RWB : Why was it necessary to publish it?

T. S. : It is the first book to describe the role of the special forces in Afghanistan and Iraq. It talks about operations in which uniforms are not worn, which raises problems under the Geneva Convention and international law governing operations in wartime. There is also the transfer of prisoners by Danish soldiers to the US military. These are specific issues that require a public debate.

RWB : But by publishing the book without permission from the publishing house, you did not respect copyright.

T. S. : I established that I would not have any legal problems linked to the copyright issue. I told the publishers what I planned to do. They pointed out to me that they owned the copyright to the book. They told me they would not be partner to this enterprise. But I am completely sure that an agreement will be reached in the coming days and this aspect will no longer pose a problem.

RWB : But the publishing house says you did not do them a favour…

T. S. : If the publishers had actually given their permission, they would be in the same situation as I am right now [being sued by the defence ministry for breach of state secrecy]. But, objectively, I have done them an immense service. It is thanks to Politiken that they are going to be able to publish the book.

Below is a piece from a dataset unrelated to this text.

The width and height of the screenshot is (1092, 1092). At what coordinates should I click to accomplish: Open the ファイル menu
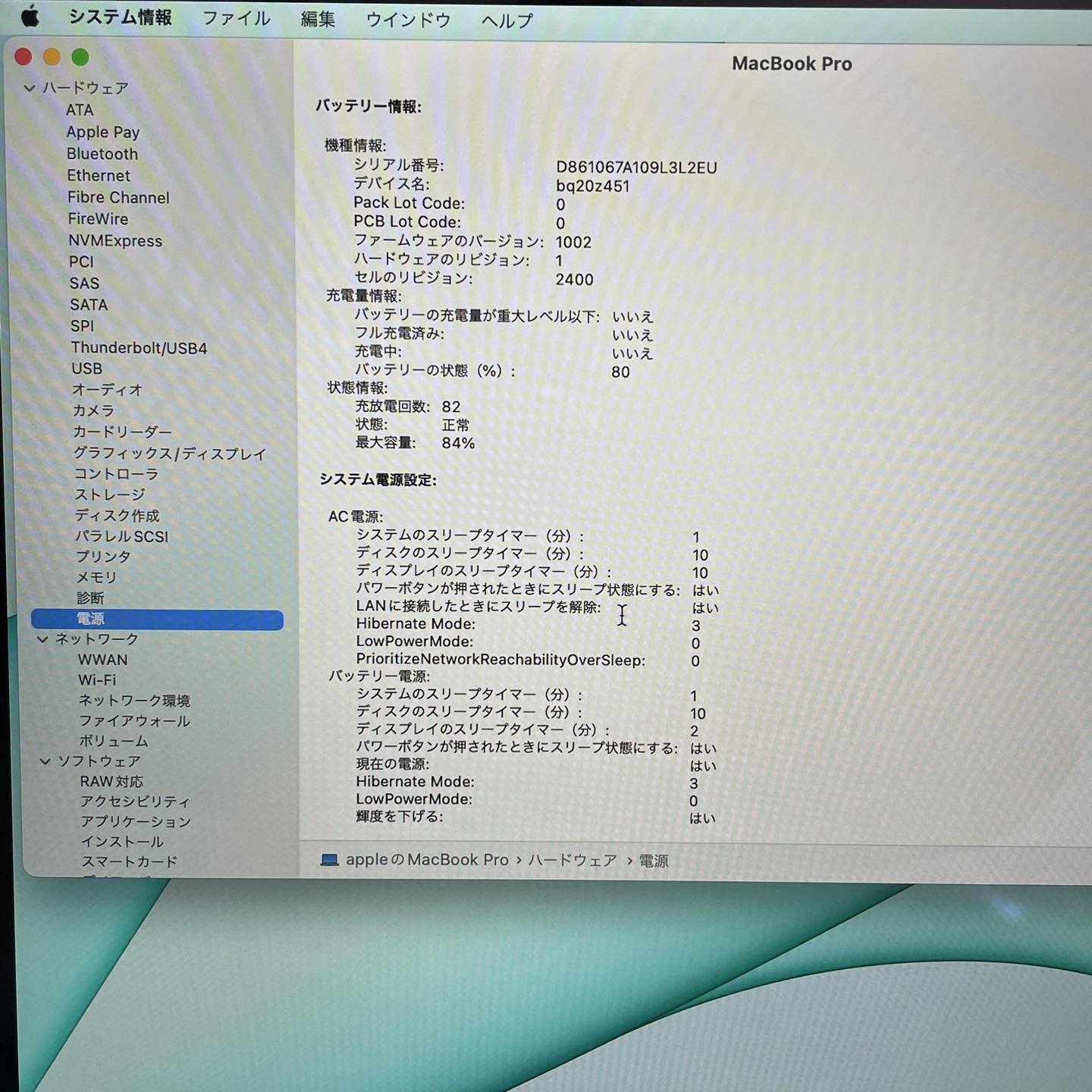point(236,19)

That said, I understand that they have no desire to recognise it and to be regarded as accomplices.

RWB : Would you have published the book if it had not already been available on the Internet?

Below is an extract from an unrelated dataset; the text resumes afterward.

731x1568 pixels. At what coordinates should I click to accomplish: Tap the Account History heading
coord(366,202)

T. S. : My decision would have been much more difficult to take. I would have had to summon a lot of experts to make sure that I was not running any risk. I cannot now say what I would have done. But as soon as the book was in the public domain, the decision was easy.

RWB : Why did the book elicit such a reaction?

T. S. : I think there are several explanations. Firstly, I think the armed forces want to discourage all the members of the special forces from publishing their own books. They are counting on a dissuasive effect, which is quite paradoxical as this soldier’s book has nothing but praise for the armed forces. Nonetheless, he is now facing the possibility of a 12-year jail sentence. I also think they want to prevent other revelations, especially about prisoner transfers. And then there is the issue of the Geneva Convention, which treats operations conducted in civilian dress as a violation of the rules of war or as espionage. In such circumstances, soldiers are exposed to all kinds of prosecution because they are not protected by the Geneva Convention. It is extremely dangerous and it is something we know nothing about. It raises another question: were the authorities aware?

RWB : Have you been surprised by the lack of reaction from your colleagues?

T. S. : It is interesting that none of the other editors replied to the letter from the head of the armed forces. None of them. If I had not, the debate would have stopped there. In my view, they failed to do what professional ethics require of them, because we were in a situation where there was a real danger that press freedom would suffer a reverse.

RWB : Were you surprised?

T. S. : I was surprised by this reaction, inasmuch as Denmark is dominated by a complete consensus about the principle that freedom of expression should be absolutely unlimited. But when you take account of the local political context, this reaction is less surprising. How otherwise do you account for the fact that all sorts of people who were ready to proclaim themselves total supporters of free expression during the cartoon controversy now say you have to respect the army’s injunction? When free expression is used to offend Muslims, it must be unlimited. But when it endangers soldiers fighting in Afghanistan against Muslims, it must be limited. I am sorry to say so, but that is how it is.